Butorphanol (moradol) is a strong analgesic for parenteral use and is similar in action to pentazocine. In strength and duration of action, speed of onset of effect it is close to morphine, but is effective in smaller doses; A dose of 2 mg of moradol causes strong analgesia. Since 1978, moradol has been widely used in clinical practice. The drug penetrates the placenta with minimal impact on the fetus.
Moradol is administered intramuscularly or intravenously in a dosage of 1-2 ml (0.025-0.03 mg/kg) when persistent pain occurs and the cervix is 3-4 cm dilated. An analgesic effect was achieved in 94% of women in labor. With intramuscular administration, the maximum effect of the drug was observed after 35-45 minutes, and with intravenous administration - after 20-25 minutes. The duration of analgesia was 2 hours. No negative effect of moradol in the dosages used on the condition of the fetus, contractile activity of the uterus, or the condition of the newborn was found.
When using the drug, caution should be exercised in patients with high blood pressure.

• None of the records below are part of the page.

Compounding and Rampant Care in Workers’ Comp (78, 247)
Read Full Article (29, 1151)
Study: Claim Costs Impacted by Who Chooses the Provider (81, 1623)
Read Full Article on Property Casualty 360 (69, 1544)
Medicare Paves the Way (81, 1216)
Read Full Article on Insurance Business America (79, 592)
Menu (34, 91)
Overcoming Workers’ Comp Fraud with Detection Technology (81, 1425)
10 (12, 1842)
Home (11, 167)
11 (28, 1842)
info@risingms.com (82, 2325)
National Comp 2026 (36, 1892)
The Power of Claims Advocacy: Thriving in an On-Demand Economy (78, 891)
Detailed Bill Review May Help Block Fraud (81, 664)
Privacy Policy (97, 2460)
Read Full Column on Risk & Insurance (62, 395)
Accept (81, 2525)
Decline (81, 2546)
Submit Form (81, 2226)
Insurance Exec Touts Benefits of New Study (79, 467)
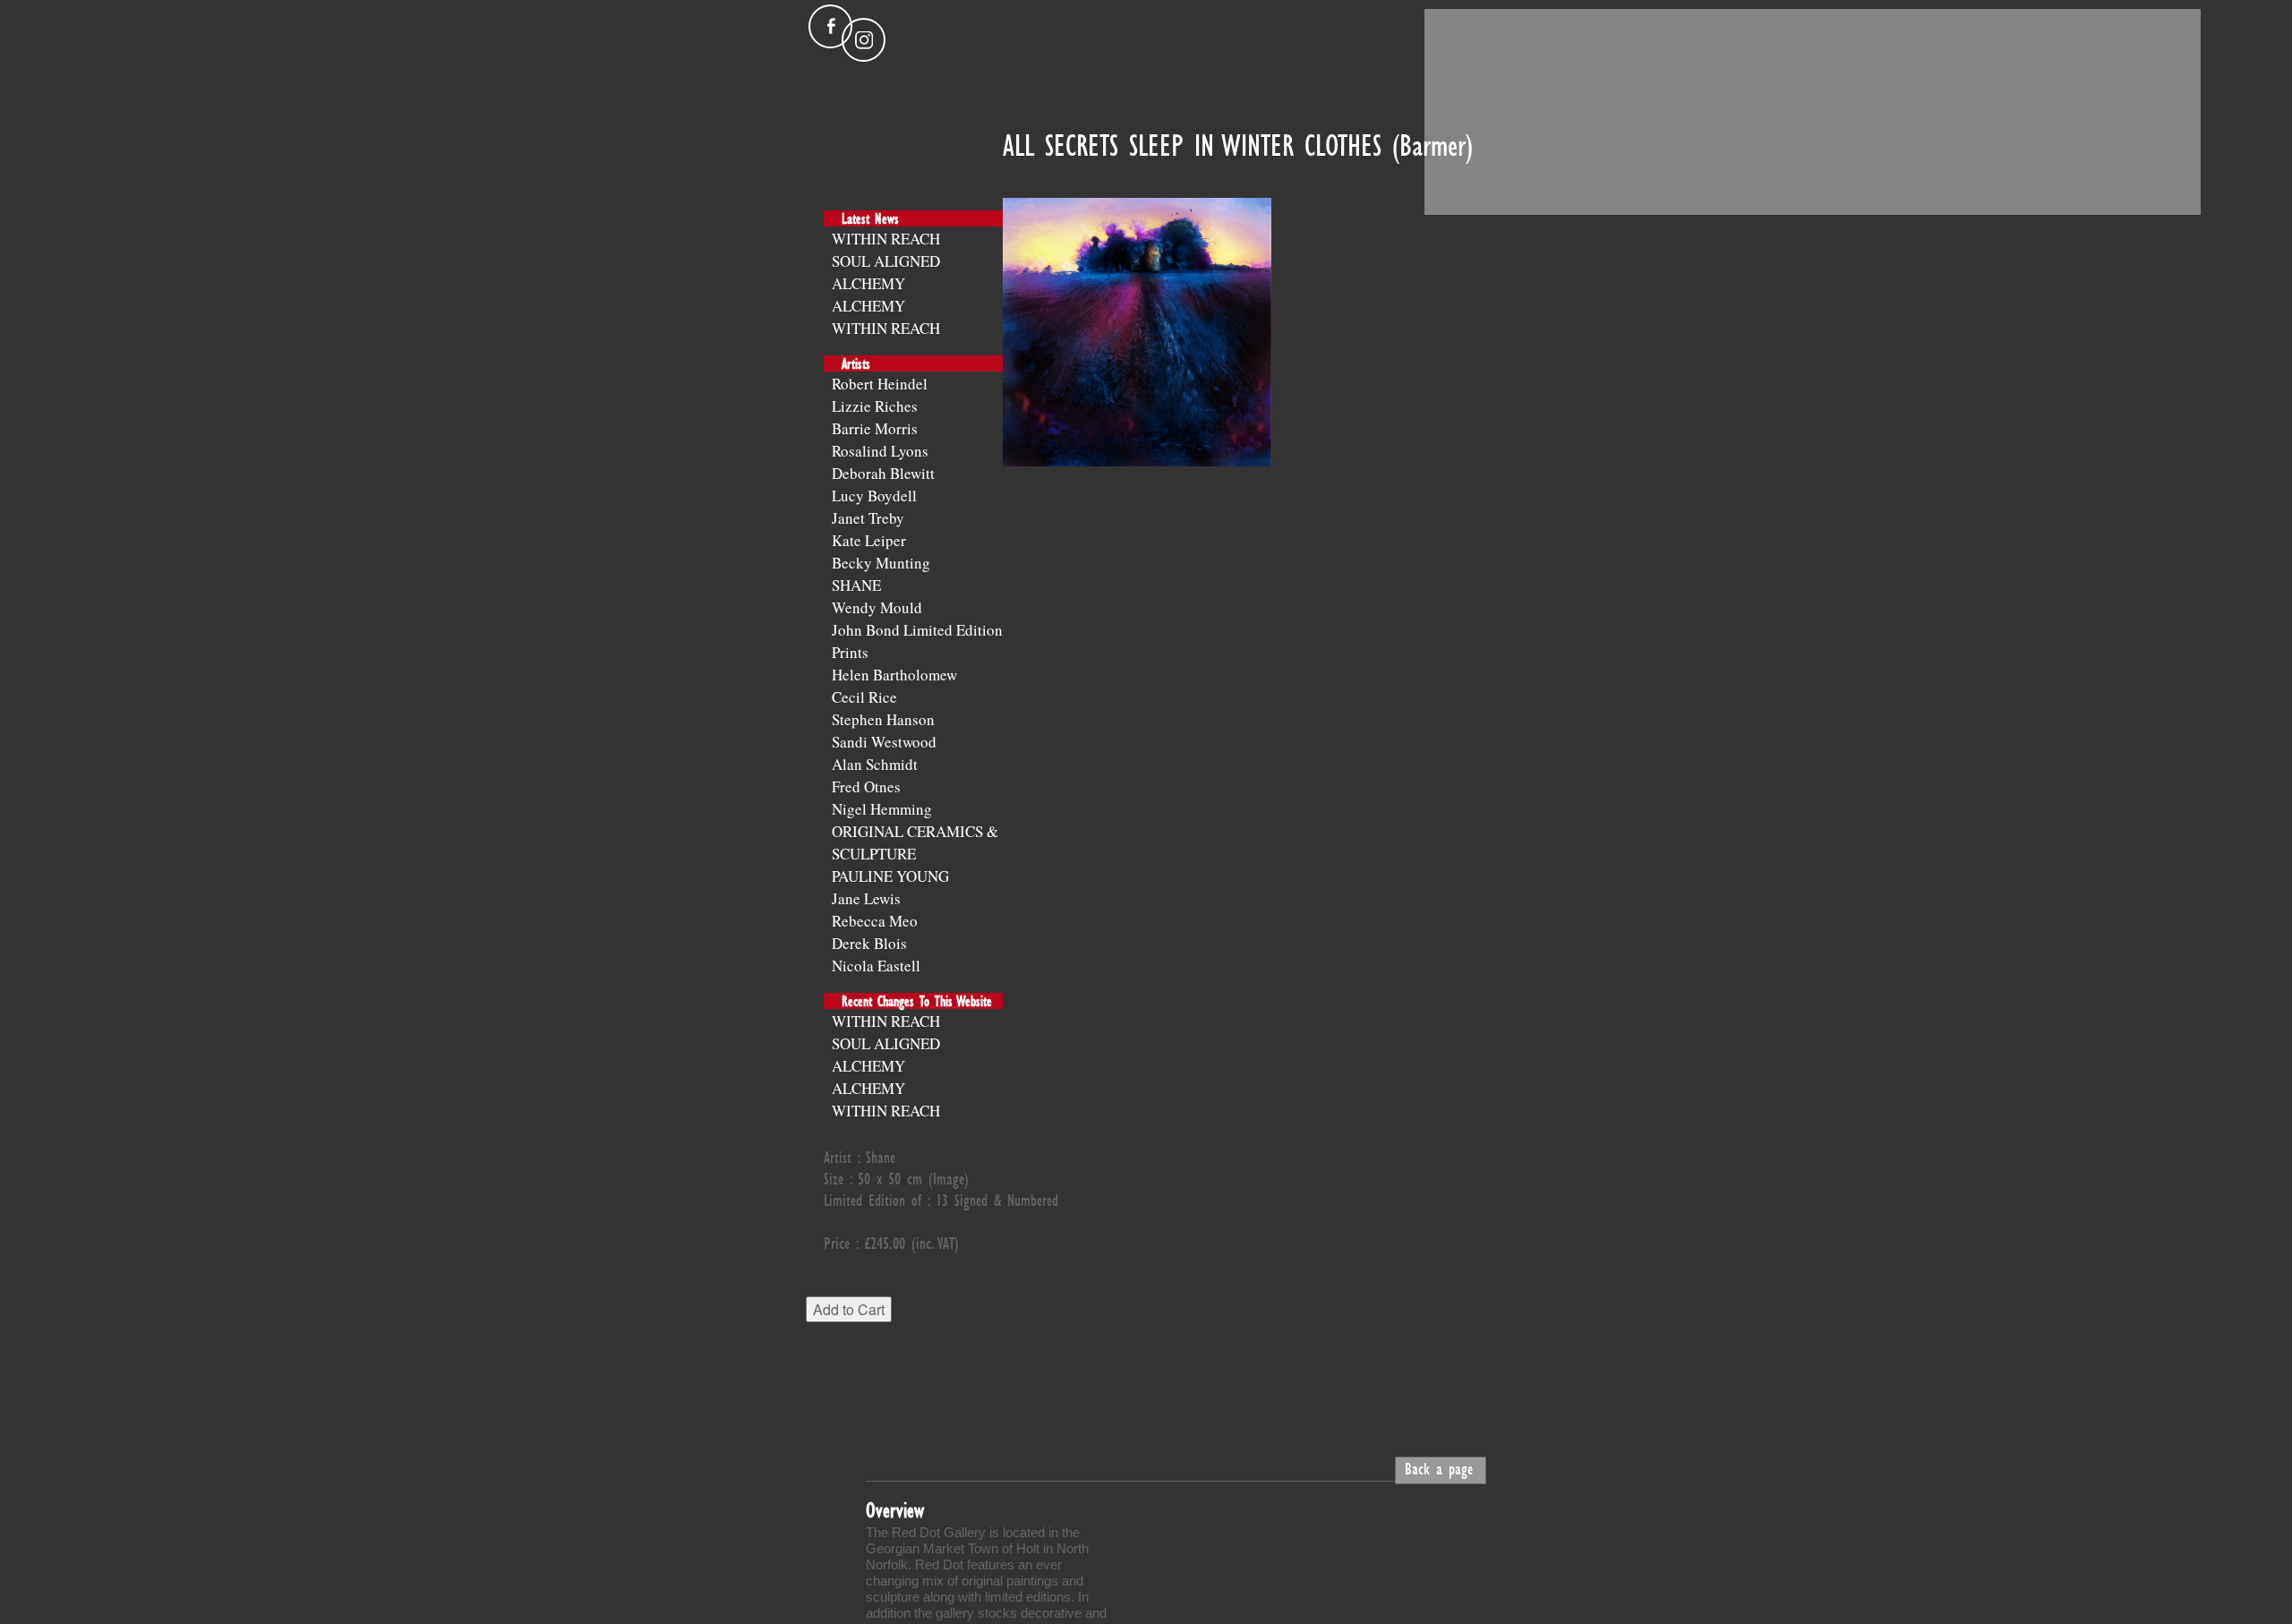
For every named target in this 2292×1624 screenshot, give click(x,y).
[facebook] (830, 26)
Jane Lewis (866, 898)
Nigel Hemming (882, 809)
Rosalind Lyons (880, 450)
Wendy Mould (877, 607)
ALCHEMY (868, 283)
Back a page (1439, 1468)
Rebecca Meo (875, 920)
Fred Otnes (866, 786)
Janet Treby (868, 518)
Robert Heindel (880, 383)
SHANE (856, 585)
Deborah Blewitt (883, 473)
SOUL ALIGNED (886, 261)
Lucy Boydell (874, 495)
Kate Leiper (869, 540)
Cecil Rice (864, 697)
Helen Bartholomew (894, 674)
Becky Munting (881, 562)
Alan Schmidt (875, 764)
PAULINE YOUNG (890, 876)
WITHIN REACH (886, 238)
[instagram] (863, 40)
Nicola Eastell (876, 965)
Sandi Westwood (884, 741)
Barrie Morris (875, 428)
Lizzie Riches (875, 406)
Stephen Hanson (883, 719)
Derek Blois (869, 943)
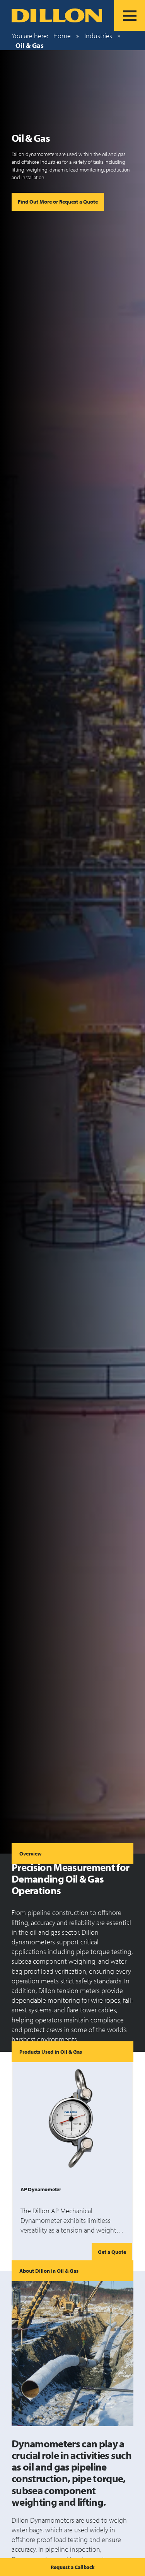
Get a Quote (112, 2251)
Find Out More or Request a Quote (58, 201)
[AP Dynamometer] (72, 2119)
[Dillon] (57, 15)
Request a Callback (73, 2567)
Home (62, 35)
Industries (98, 35)
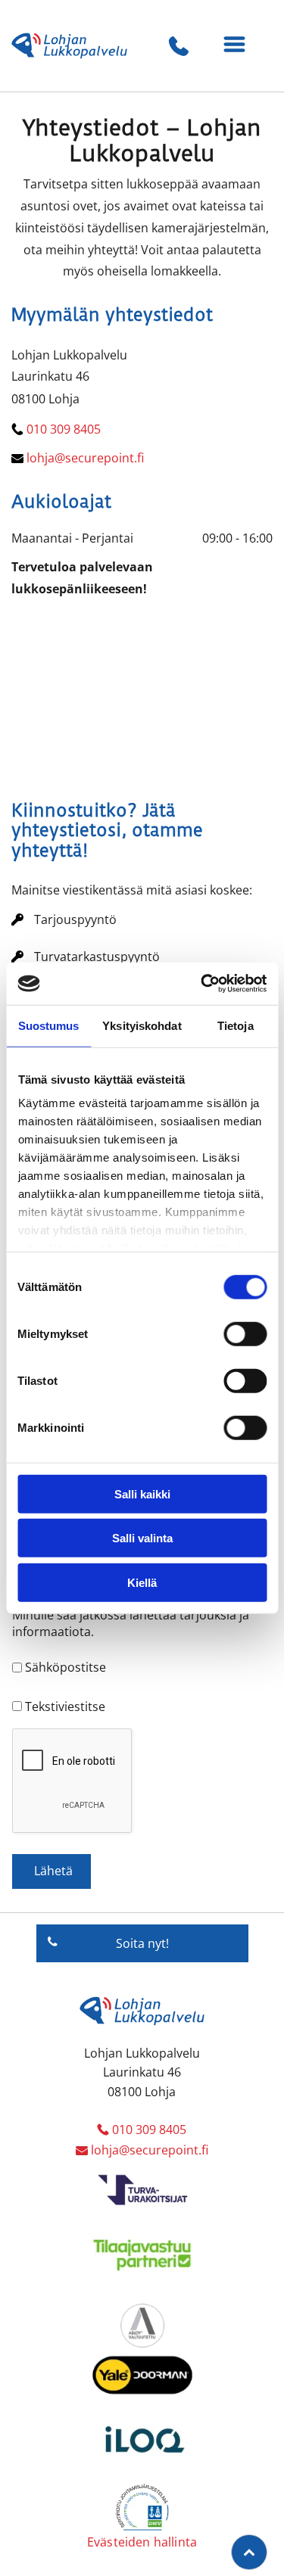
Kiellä (142, 1582)
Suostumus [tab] (49, 1025)
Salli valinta (142, 1538)
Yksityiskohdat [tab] (141, 1025)
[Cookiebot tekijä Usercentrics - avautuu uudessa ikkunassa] (202, 984)
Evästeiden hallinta (142, 2542)
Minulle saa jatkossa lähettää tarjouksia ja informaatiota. (130, 1623)
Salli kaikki (142, 1493)
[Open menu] (234, 45)
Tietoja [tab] (235, 1025)
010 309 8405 (64, 429)
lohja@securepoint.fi (85, 458)
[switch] (245, 1333)
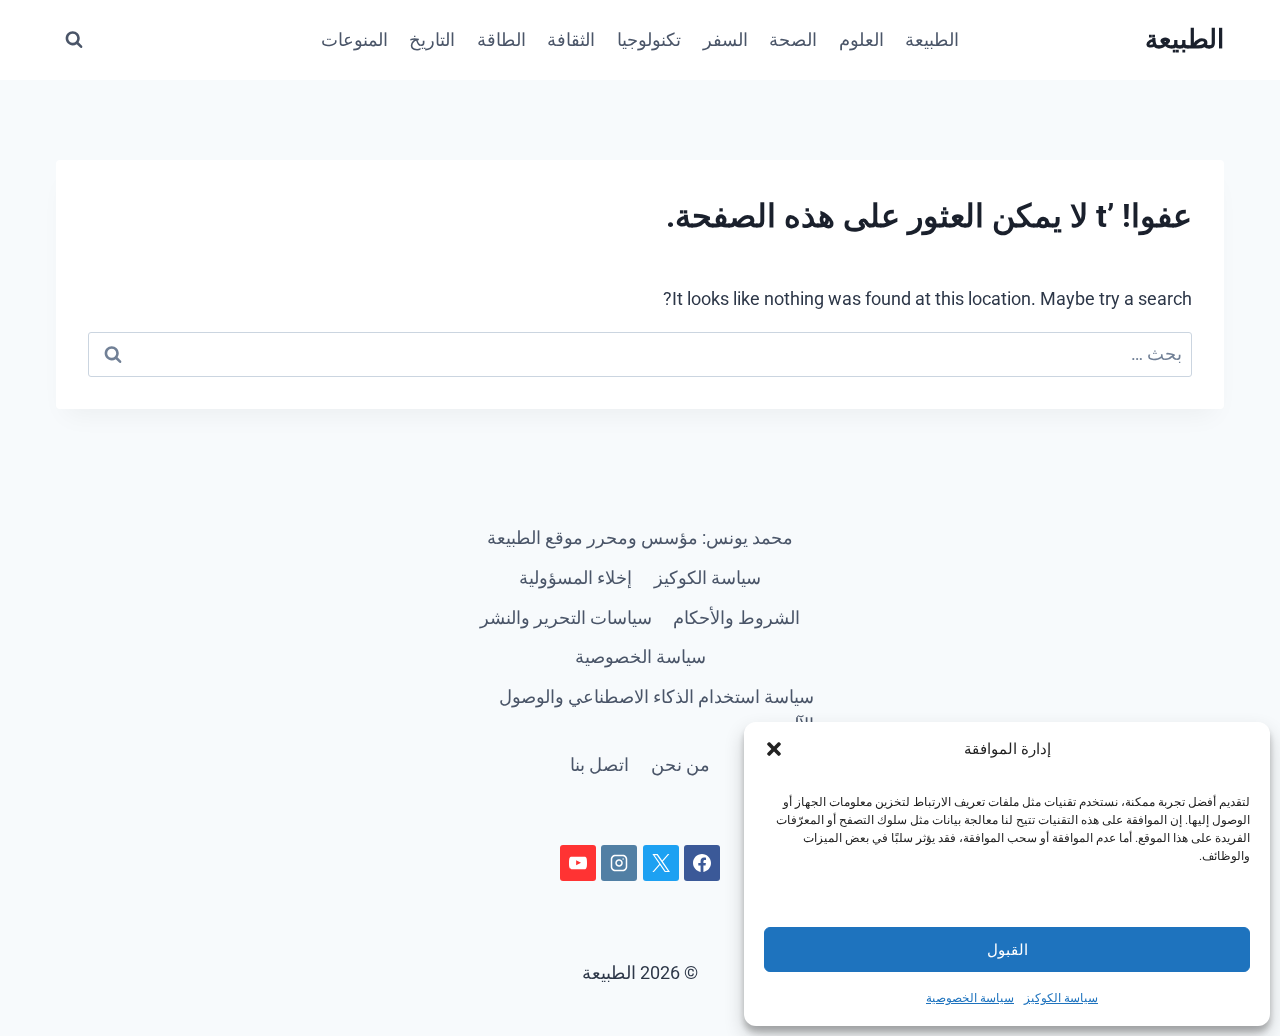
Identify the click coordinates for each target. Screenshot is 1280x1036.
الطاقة (501, 39)
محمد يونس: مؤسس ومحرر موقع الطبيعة (640, 537)
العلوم (861, 39)
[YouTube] (578, 863)
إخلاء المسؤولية (575, 577)
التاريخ (432, 39)
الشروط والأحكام (736, 617)
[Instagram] (619, 863)
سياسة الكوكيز (1061, 998)
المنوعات (354, 39)
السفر (725, 39)
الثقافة (571, 39)
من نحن (680, 764)
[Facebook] (702, 863)
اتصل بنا (599, 764)
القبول (1007, 950)
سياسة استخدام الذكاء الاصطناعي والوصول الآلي (656, 711)
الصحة (793, 39)
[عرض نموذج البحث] (74, 40)
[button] (774, 749)
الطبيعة (932, 39)
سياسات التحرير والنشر (566, 617)
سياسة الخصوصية (970, 998)
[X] (661, 863)
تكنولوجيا (649, 39)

Tramadol (tramal) - has a strong analgesic activity, gives a quick and long-lasting effect. However, it is inferior in activity to morphine. When administered intravenously, it has an analgesic effect in 5-10 minutes, when administered orally - in 30-40 minutes. It acts for 3-5 hours. It is administered intravenously at a dose of 50-100 mg (1-2 ampoules, up to 400 mg, 0.4 g) per day. In the same dose, it is administered intramuscularly or subcutaneously. No negative effect on the body of the mother in labor or contractile activity of the uterus has been identified. An increased amount of meconium impurity in the amniotic fluid has been noted, without changing the nature of the fetal heartbeat.